Kaladin avoided feeling helpless in everything he did. It was a clawing feeling in his gut that drove him, and that determination always rendered the results he wanted. The cost of blood and sweat was little to him. But all the effort poured into research, tracking, and understanding was beyond him in this instance. There were no clues at the site where she was recovered; the brine of the ocean had a way of purifying or breaking down remnants or clues that he might have otherwise followed — tracks, relics, ruins. At the heart of everything he did was the hope that, one day, he'd discover another living scalewalker, a silvery thread he could follow towards answers with enough gravitas to dispel the aching questions eating him from the inside out.

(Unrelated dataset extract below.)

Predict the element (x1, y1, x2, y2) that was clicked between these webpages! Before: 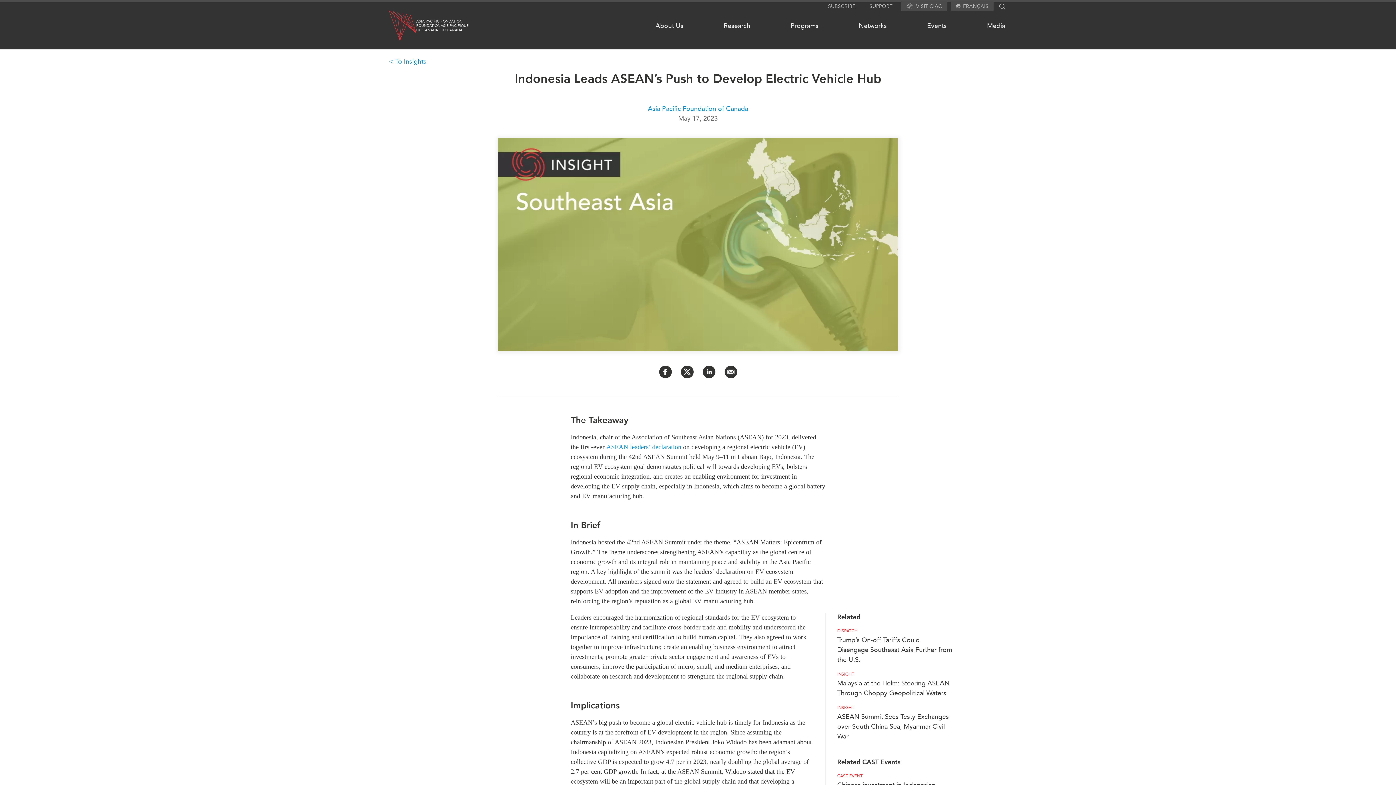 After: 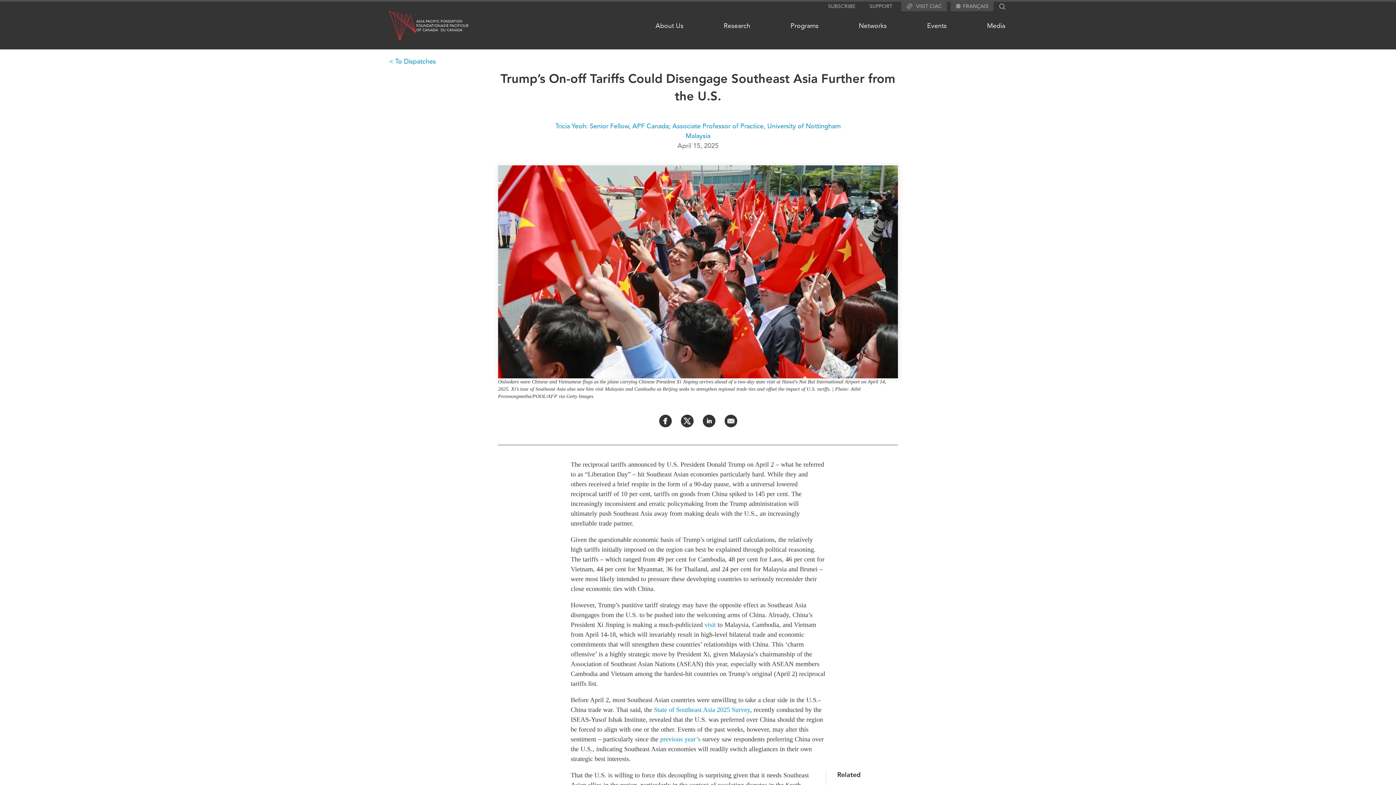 Action: label: Trump’s On-off Tariffs Could Disengage Southeast Asia Further from the U.S. bbox: (837, 636, 952, 664)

Hell, a ruined civilization deep in the belly of the ocean with the bones of his ancestors would have, ironically, brought him more peace than the child had, thus far.
She brought anxiety, fear, confusion, and a newfound desire to protect another life with his own. A feeling he had not felt since childhood. It was not welcome, in truth. It went against everything he had taught himself about survival — this solitary dragon had only needed to worry about his own blood & hide so long that extending his power out to protect another felt taxing. It was a sacrifice he was not ready to make, and yet he'd already expended himself towards that effort in ways he never had for another living soul outside of the Kagetsuki Clan. Perhaps he was selfish, but that had kept him alive, allowed him to continue his search.

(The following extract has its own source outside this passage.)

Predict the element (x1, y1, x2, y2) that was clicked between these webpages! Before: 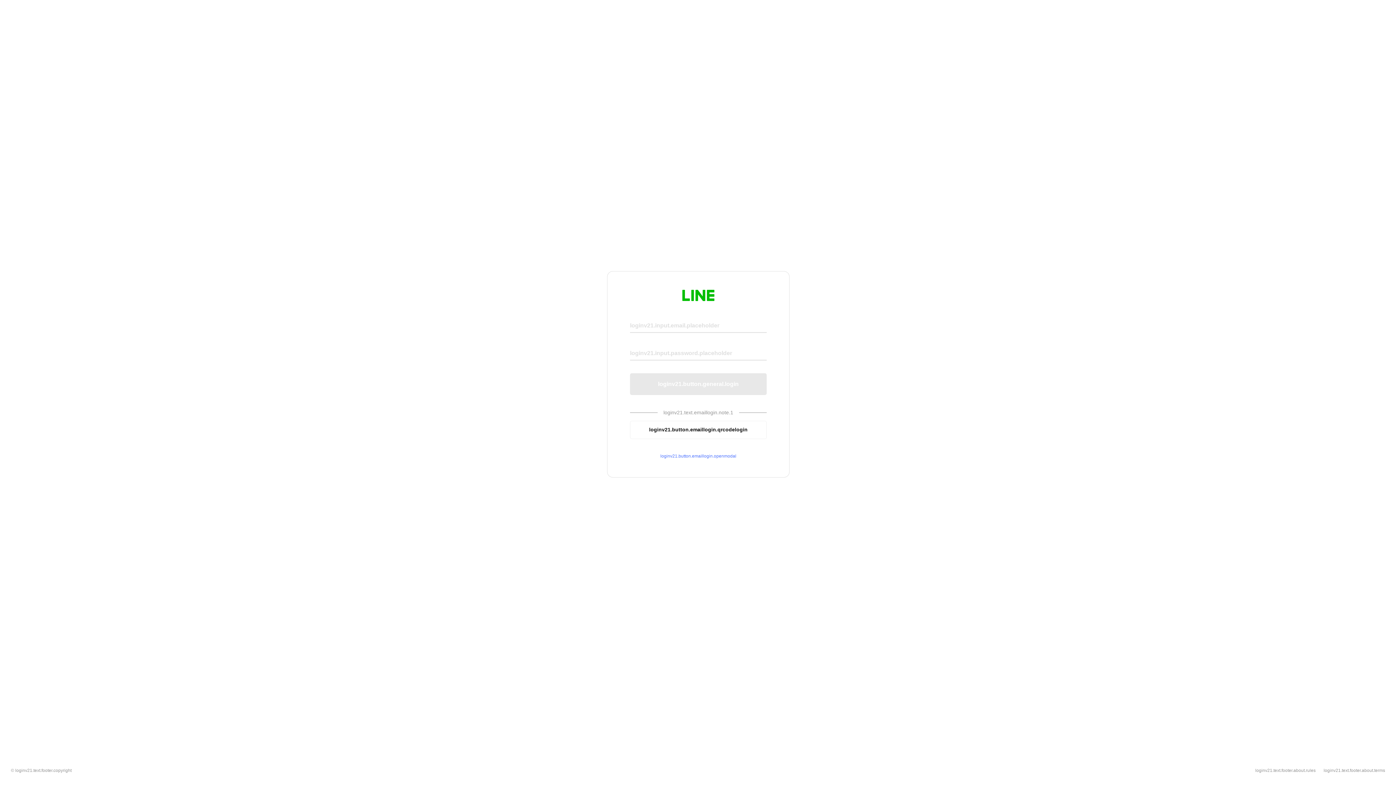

Perhaps the search itself had overshadowed his need for answers after all these years.
But if his unsatisfying journey taught him anything about the world, it was that whatever he was seeking was never going to find him the way he expected it. This ...discovery, this strange, catatonic girl, would simply require him to pivot, to grow, to flex muscles in his mind and heart he'd thought long dead. To what ends, Kaladin did not care. It was time for a fork in the road, a crux to conquer. It was incumbent upon him to rise to the task or turn to unworthy ash at its feet.
When his frustration had evolved to worry and desperation, his orders to track down scholars and tomes landing him at countless dead & useless ends, he had exploded in a rage of blue flame. Most of his inner circle had not seen his true form nor the reach of his power — convinced only by the taste of his blood that he was, in fact, a brood scalewalker. But that night, they had seen a glimmer of it, and it had terrified them enough that, the next day, he was given a name: Derya. A local scholar borne of the deep.
In the windowless, hearth-lit Room of a Thousand Drawers, he waited for her to arrive. His letter had been penned by his closest associate, but he'd stood over her shoulder and dictated the words with the exacting precision of a wakizashi heart-strike. If Derya was anything like the rumors whispered to him, she would read between the complex lines of the formal letter and see this was beyond a request for her consultation. If nothing else he gleaned about her was correct, he supposed a healthy curiosity and an academic mind would bring her to him. What more he revealed would depend on her character.
He sat close enough to the fire that its warmth flushed his cheeks. It felt good in the same way a cold-water plunge shocks the nervous system. He imagined himself in a crucible, fortifying himself for the task ahead of him: becoming a worthy advocate for the nameless child of unknown origin sleeping upstairs.